Üçüncü aşama, önceki iki aşamada elde edilen verilerle birlikte yaratıcı sürece temel teşkil edecek olan, tasarım için kreatif brief oluşturma aşamasıdır. Doğru hazırlanmış bir kreatif brief, logo tasarım sürecinde tasarım ekibine yol gösterecek tüm bilgileri içerir ve tasarımın konumlandırma stratejisine ve belirlenen marka kimliğine uygun olarak doğru yönde ilerlemesini sağlar. 
Dördüncü aşama, kreatif tasarım çalışmalarının başladığı aşamadır. Logo tasarım sürecinde yapılan en yaygın hatalardan biri stratejik ve kavramsal çalışma yapmaksızın, logo tasarımını sadece grafik tasarım süreci olarak ele alarak çalışmaya doğrudan bu aşamadan başlamaktır.
Logonun temel unsurları olan renkler ve tipografi kreatif tasarım sürecinde belirlenir. Logonun renkleri ve tipografisi belirlenirken marka kişiliği, konumlandırma ve rekabet stratejileri gibi stratejik veriler mutlaka göz önünde bulundurulmalıdır. Pazardaki önemli rakiplerin görsel kimlikleri incelenmeli ve tasarıma buna göre yön verilmelidir. Renk görsel kimliği belirleyen en baskın niteliktir. O nedenle özellikle renk seçiminde rekabet stratejileri dikkatle gözden geçirilmelidir. Coca-Cola’nın kırmızısına karşı Pepsi’nin mavisi buna en iyi örnektir. Renklerin insanlar üzerinde yarattığı duygu ve etkiler de farklı olduğundan, logoda kullanılacak rengin, temsil edilmek istenen marka kişiliğini yansıtmasına ve markanın oluşturmak istediği algıyı desteklemesine dikkat edilmelidir.

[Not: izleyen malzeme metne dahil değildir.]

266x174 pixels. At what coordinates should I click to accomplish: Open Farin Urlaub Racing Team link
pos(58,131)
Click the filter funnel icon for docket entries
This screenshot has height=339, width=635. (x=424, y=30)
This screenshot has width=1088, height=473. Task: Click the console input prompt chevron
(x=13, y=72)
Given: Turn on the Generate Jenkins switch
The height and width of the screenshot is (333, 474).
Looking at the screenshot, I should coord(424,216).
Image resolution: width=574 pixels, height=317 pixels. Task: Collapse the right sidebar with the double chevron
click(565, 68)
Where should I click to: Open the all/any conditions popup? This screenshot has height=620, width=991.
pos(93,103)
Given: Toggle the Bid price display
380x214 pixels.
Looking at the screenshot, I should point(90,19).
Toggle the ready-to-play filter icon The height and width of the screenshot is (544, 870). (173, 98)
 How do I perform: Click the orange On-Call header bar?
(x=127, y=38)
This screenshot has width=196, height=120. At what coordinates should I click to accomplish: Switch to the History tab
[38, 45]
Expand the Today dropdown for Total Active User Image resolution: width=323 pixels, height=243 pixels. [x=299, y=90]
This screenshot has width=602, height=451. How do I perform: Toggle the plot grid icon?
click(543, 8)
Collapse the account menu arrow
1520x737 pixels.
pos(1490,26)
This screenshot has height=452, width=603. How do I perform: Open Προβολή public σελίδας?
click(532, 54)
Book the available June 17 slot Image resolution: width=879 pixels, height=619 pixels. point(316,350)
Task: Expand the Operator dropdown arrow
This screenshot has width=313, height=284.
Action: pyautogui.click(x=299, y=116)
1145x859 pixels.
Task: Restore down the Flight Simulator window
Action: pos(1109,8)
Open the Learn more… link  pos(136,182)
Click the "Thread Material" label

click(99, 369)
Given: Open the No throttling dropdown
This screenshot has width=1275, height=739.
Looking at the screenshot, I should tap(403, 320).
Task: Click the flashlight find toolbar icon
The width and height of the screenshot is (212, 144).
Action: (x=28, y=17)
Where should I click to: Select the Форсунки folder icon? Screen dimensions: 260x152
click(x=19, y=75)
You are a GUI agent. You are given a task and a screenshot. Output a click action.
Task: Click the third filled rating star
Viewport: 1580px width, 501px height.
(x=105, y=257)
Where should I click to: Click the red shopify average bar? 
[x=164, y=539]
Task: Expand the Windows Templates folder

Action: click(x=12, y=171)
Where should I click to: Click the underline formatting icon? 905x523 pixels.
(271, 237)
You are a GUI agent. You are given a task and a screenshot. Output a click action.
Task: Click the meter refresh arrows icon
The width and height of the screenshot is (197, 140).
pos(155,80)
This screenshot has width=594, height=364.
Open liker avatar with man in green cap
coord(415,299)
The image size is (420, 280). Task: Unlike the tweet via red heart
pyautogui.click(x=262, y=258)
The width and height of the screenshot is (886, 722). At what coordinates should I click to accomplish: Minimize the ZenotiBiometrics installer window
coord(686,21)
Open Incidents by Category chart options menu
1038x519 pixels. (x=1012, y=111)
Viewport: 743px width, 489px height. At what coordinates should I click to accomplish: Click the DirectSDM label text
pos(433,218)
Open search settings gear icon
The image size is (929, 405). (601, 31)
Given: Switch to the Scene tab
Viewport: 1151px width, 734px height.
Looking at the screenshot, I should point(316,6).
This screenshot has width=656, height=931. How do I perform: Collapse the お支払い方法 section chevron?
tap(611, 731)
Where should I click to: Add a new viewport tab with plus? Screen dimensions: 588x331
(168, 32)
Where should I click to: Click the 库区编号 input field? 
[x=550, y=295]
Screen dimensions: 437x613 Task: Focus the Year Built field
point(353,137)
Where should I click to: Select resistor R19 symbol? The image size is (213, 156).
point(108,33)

Logonun bir diğer baskın tasarım öğesi de tipografisi, yani kullanılan yazı karakteri, harfler ve bunların oluşturduğu grafik formlardır.  Tipografi, logonun temsil ettiği markanın kişiliği ve karakteri hakkında doğrudan bir algı oluşturur. Örneğin tırnaklı yazı karakterleri daha klasik bir kişiliği temsil ederken tırnaksız ve düz karakterler daha modern bir duruşu yansıtır. Kalın bir tipografi sert ve erkeksi bir algı yaratırken ince karakterler daha zarif ve feminen bir kişiliği temsil edebilirler. Tabii ki bunlar en temel örneklerdir.
Renk, tipografi ve diğer grafik öğelerle logoya amaçlanan özgün karakterin kazandırılabilmesi çok daha fazla bilgi ve deneyim gerektirir. Bu nedenle kreatif tasarım sürecinin mutlaka renk ve tipografi bilgisine sahip eğitimli bir tasarım ekibiyle yürütülmesi gerekir.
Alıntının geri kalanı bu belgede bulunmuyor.